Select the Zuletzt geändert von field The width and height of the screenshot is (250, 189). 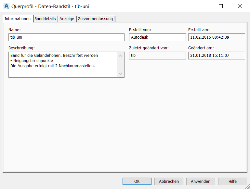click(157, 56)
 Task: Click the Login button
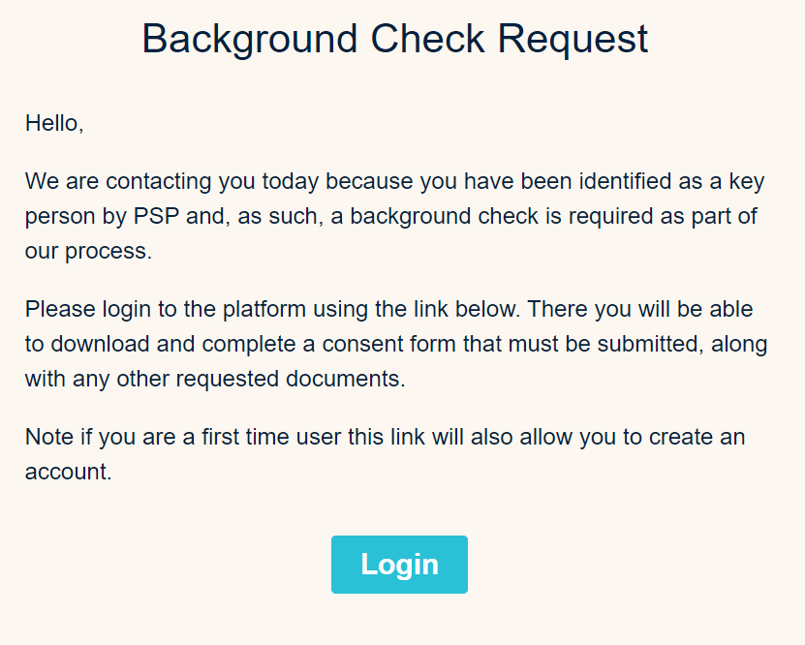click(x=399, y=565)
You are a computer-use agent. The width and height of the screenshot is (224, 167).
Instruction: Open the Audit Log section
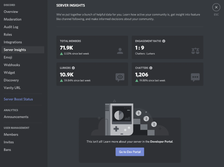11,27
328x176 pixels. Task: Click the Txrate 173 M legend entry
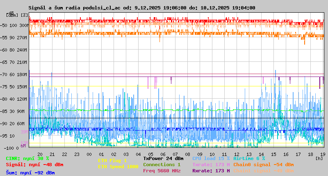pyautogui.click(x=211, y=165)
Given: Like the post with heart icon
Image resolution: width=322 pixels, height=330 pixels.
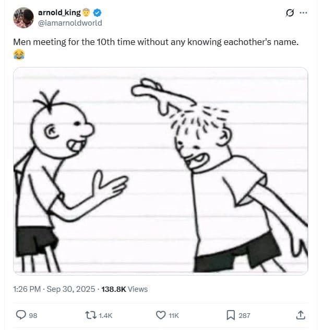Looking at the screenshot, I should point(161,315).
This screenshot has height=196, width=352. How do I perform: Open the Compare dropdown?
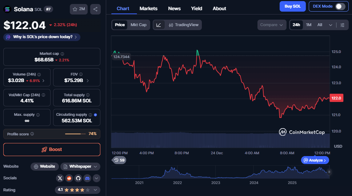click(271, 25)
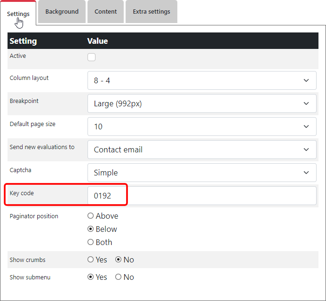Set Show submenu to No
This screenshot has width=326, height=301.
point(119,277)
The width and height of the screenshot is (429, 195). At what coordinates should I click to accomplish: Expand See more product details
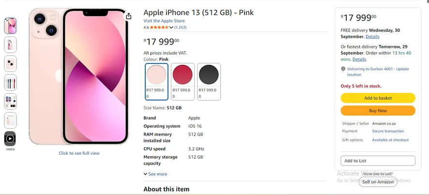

■ ■ ■ ■

With the pictures left out, transcribe exactly the lines from the line holding "This screenshot has height=196, width=352." through the closing line of the entries.

■ Response:
This screenshot has height=196, width=352. How do I perform: Open the Compare dropdown?
click(271, 25)
Set Show submenu to No
This screenshot has width=326, height=301.
point(119,277)
The width and height of the screenshot is (429, 195). At what coordinates should I click to accomplish: Expand See more product details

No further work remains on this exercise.